*ТЕКСТ ЗАДАНИЯ*. Повторите дословно фрагмент текста о балабановском «Замке» между словами «Несуразная простодушная боевитость» и «работать в Замке.» включительно.

*ДОКУМЕНТ*.
Несуразная простодушная боевитость – за несколько лет до «Брата» – тоже чисто балабановская. Взяться за Кафку, давно сделанного былью, да еще на руинах постсоветского кино, и посметь дописать неоконченный «Замок» – тут нужна недюжинная отвага. Та прямая и беззастенчивая атака на уклоняющуюся, лживую, меняющуюся на глазах реальность, которую Балабанов вел на протяжении двух десятилетий, началась с Землемера, вошедшего на постоялый двор незнакомой деревни и заявившего, что будет работать в Замке.

Впрочем, здесь реальности меньше даже, чем в «Счастливых днях» с их ложно-беккетовским пафосом и подлинно-сюрреалистическим Питером. Брейгель чистой воды – что лица, что одеяния, что палитра; карикатурные физиономии в обрамлении средневековых чепцов, не от мира сего. И сам замок – не как у Кафки кишащее бюрократами невзрачное строение, а мрачный, внушительный, с башнями: приступом не возьмешь, особенно в одиночку. Но этот Замок – все-таки из сновидений, как, возможно, и остальное. В настоящий, аккуратный и белый, больше похожий на театральную декорацию, Землемер попадет в дописанном Балабановым с Сельяновым на пару финале. Ничегошеньки там интересного не обнаружится, только очередной чиновник в костюме для охоты (имя Валлабене, из Кафки, упорно слышится как «Балобене», эхом фамилии режиссера) да бывший помощник главного героя, переквалифицировавшийся в замковые служащие. Лабиринт с бутафорскими стенами, крашеными под каменную кладку, – что твой Черный Вигвам: войдешь одним человеком, выйдешь другим. Так и он, вошел искателем Землемером, а вышел мастером по валикам для музыкальных автоматов Брунсвиком.

Музыка Сергея Курехина – тот ключ, которым заводится лишь с виду простая шкатулка балабановского «Замка». Крутится ручка, срабатывает механизм, и звуки инфернального сладкоголосого органчика льются из раструба. Все вокруг поет и пляшет в унисон: хор детишек, канкан неведомых девиц, комический ансамбль клерков… И конечно, заводилы в этом danse macabre – не способные ни секунды сидеть без движения помощники Землемера, они же наушники из Замка, Артур и Иеремия, шуты будто прямиком из Средневековья, – несравненные Анвар Либабов и Виктор Сухоруков. Сцена не пустует никогда.

Кафка, которого принято интерпретировать угрюмо-молчаливо (все многообразие музыки XX века не нашло адекватного языка для звуковой интерпретации его прозы), вдруг обрел идеальное отражение в глумливых курехинских спиралях, механистически-уютных, автоматически-стилизованных под воображаемый мир брейгелевской мнимо-европейской вселенной. Невольно пожалеешь о том, что трагически короткая жизнь Курехина не позволила продолжиться его сотрудничеству с Балабановым – а мог бы сложиться уникальный тандем. В том, как позже режиссер организовывал музыкальный строй своих картин – с закольцовыванием повторяющихся паттернов, чем проще, тем эффективнее, – до сих пор слышатся отзвуки курехинского Кафки.

(Записи из набора данных)
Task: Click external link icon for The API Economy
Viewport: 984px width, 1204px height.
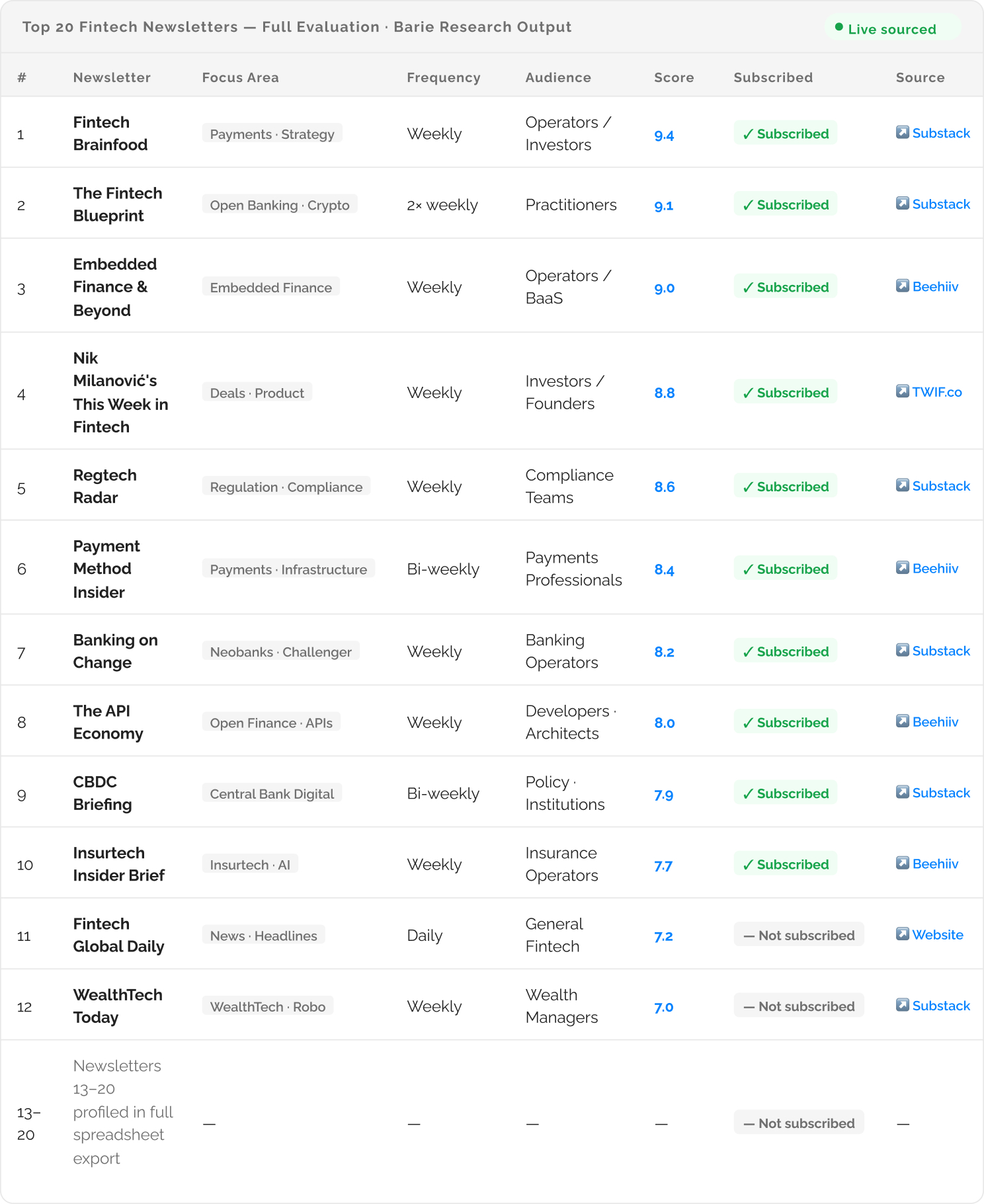Action: tap(902, 721)
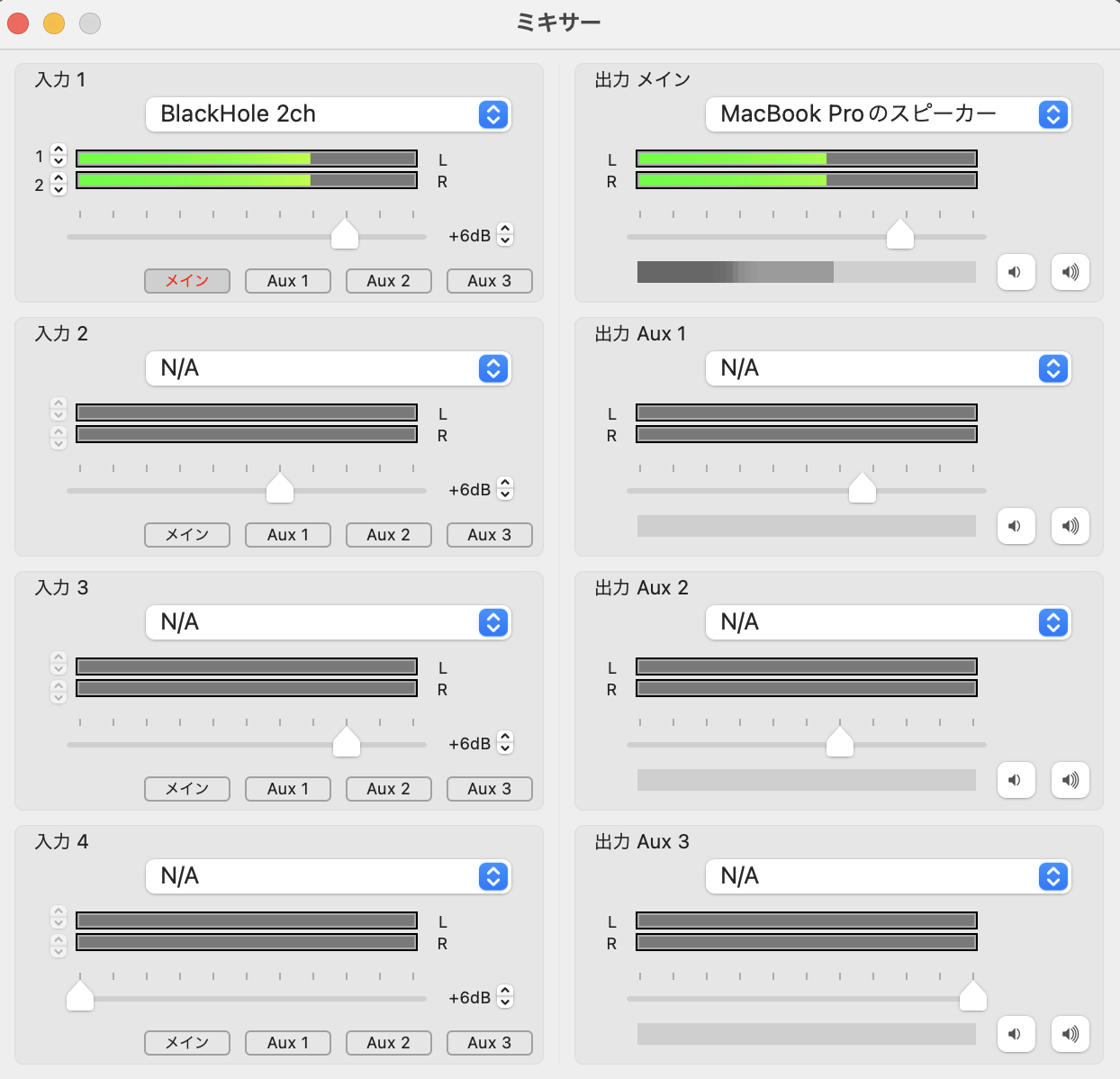The image size is (1120, 1079).
Task: Click the +6dB gain stepper on 入力 1
Action: click(x=505, y=235)
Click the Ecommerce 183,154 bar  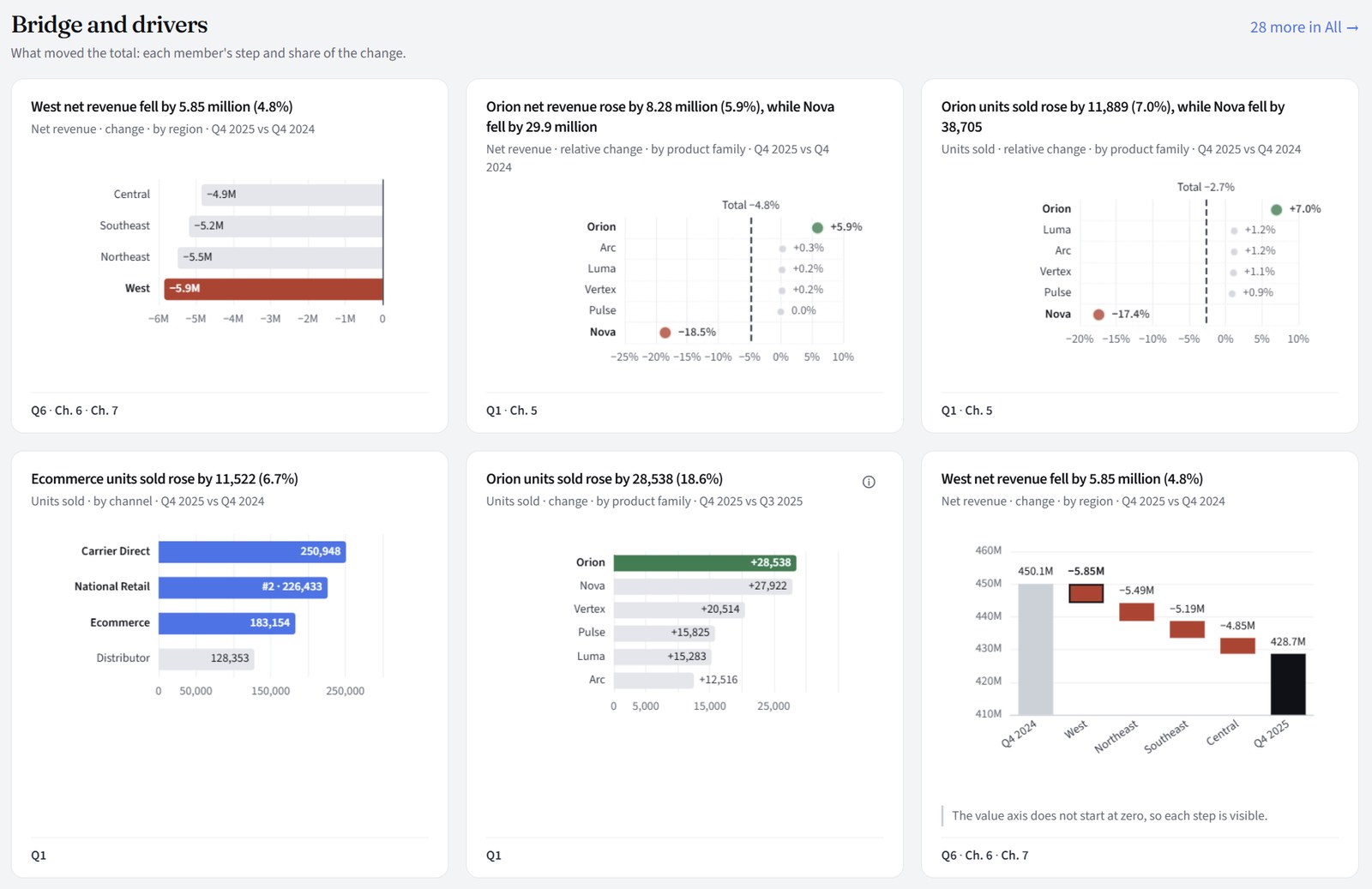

*РЕЗУЛЬТАТ*.
Несуразная простодушная боевитость – за несколько лет до «Брата» – тоже чисто балабановская. Взяться за Кафку, давно сделанного былью, да еще на руинах постсоветского кино, и посметь дописать неоконченный «Замок» – тут нужна недюжинная отвага. Та прямая и беззастенчивая атака на уклоняющуюся, лживую, меняющуюся на глазах реальность, которую Балабанов вел на протяжении двух десятилетий, началась с Землемера, вошедшего на постоялый двор незнакомой деревни и заявившего, что будет работать в Замке.